### DATASET EXTRACT
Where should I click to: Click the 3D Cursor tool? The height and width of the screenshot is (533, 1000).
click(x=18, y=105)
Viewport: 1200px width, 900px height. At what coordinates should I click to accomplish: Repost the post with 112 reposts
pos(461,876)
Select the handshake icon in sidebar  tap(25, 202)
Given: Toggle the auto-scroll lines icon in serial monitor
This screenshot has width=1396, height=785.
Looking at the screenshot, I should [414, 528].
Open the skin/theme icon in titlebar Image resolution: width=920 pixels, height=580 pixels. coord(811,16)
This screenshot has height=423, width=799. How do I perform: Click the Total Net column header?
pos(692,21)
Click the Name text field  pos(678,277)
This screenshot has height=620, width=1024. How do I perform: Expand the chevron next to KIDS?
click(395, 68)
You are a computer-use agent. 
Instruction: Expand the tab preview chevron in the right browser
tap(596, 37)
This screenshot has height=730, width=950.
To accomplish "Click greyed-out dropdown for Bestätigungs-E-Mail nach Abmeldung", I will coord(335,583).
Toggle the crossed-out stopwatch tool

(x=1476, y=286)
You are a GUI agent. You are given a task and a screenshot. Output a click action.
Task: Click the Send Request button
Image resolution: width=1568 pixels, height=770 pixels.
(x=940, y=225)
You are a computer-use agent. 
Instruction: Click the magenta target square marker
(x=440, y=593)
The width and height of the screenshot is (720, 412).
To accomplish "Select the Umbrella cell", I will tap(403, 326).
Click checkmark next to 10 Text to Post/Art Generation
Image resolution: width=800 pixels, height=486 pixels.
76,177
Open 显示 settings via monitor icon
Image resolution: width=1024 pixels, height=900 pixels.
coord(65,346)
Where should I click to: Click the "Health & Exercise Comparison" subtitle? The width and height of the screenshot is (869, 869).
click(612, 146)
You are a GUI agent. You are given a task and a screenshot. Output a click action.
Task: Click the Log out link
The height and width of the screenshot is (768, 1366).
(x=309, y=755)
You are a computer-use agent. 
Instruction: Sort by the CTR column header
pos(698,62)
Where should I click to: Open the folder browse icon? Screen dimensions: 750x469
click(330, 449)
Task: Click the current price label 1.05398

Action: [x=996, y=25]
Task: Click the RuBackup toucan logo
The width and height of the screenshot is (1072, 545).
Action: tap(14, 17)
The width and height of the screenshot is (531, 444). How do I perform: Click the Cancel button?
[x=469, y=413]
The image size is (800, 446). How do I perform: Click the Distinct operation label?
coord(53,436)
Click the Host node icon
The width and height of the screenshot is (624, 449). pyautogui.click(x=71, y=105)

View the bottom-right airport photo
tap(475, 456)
######
TASK DIRECTIONS:
Every line of the records above where the string "monitor" is found should be copied.

ANSWER SECTION:
Given: Toggle the auto-scroll lines icon in serial monitor
Open 显示 settings via monitor icon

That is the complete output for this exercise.